→ What the exercise asks: Go to the line that contains "You are a computer-use agent.". Restate that line and each one after it exactly, through the end of the records, without pictures.
= Beginning of Section =
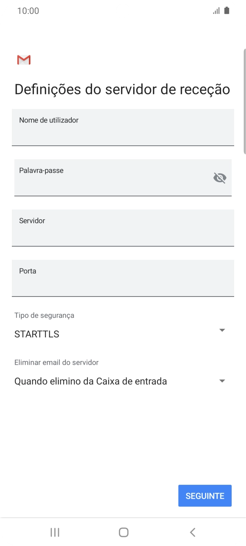This screenshot has width=246, height=546.
Task: Click the battery status icon
Action: (x=226, y=11)
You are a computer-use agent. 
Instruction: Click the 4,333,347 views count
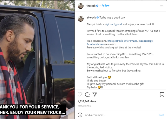[87, 101]
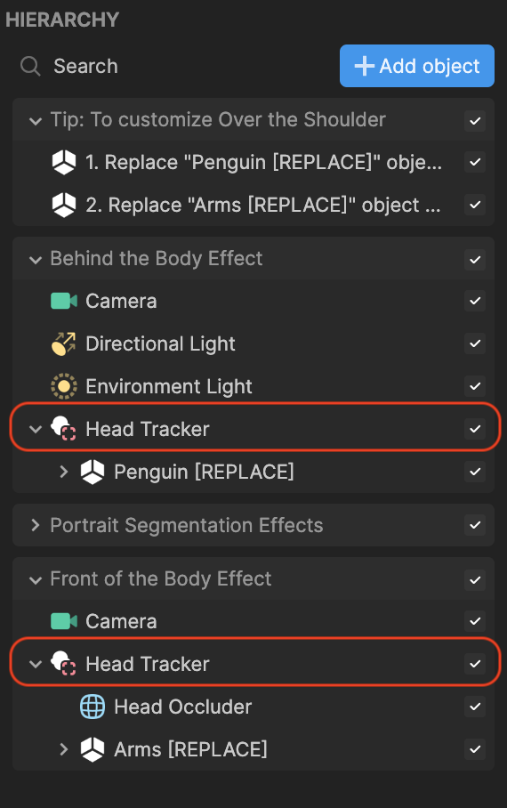Click the Add object button
Screen dimensions: 507x808
417,66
= End of Section =
→ Output below:
You are a computer-use agent. 
Instruction: Click the 4,333,347 views count
[87, 101]
Click the Add object button
Screen dimensions: 507x808
417,66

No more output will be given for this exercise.